* [RECORDS SHOWN]
[Start of section]

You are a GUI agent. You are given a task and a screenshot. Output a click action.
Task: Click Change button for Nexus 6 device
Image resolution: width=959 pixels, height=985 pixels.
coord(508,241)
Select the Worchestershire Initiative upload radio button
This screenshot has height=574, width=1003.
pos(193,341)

[End of section]

The range begins at the line containing "Image resolution: width=959" and ends at the last line of the entries; reproduce it exactly.

* [RESPONSE AREA]
Image resolution: width=959 pixels, height=985 pixels.
coord(508,241)
Select the Worchestershire Initiative upload radio button
This screenshot has height=574, width=1003.
pos(193,341)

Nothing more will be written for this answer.